:: Aim of the exercise ::
Using the data below, copy each line that includes the word "computer".

Segment Start: Data excerpts

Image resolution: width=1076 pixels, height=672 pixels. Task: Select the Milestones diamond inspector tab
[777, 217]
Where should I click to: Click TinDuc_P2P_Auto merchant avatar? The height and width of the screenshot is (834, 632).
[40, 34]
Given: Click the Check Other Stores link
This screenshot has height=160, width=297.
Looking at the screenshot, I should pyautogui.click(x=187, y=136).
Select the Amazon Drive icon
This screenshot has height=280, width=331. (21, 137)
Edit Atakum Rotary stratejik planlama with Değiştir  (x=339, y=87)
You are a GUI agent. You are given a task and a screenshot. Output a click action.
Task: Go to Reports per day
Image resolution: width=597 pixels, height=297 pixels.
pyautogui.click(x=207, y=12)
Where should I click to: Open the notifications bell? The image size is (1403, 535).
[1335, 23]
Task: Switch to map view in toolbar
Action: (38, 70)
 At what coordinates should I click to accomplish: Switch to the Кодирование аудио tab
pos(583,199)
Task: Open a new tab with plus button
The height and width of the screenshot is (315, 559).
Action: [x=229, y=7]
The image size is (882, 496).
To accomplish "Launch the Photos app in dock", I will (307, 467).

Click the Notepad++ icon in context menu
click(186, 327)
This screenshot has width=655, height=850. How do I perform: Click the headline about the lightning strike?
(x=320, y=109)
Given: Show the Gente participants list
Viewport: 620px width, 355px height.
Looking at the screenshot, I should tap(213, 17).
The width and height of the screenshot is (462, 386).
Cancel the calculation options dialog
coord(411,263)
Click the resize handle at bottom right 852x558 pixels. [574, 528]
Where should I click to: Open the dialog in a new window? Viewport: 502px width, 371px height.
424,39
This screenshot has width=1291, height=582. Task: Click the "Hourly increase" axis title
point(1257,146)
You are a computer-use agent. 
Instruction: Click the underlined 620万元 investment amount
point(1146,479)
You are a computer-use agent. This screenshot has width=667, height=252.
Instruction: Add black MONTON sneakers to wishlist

Segment End: Data excerpts

:: Reply to the task ::
You are a computer-use agent. 
You are a computer-use agent. This screenshot has width=667, height=252.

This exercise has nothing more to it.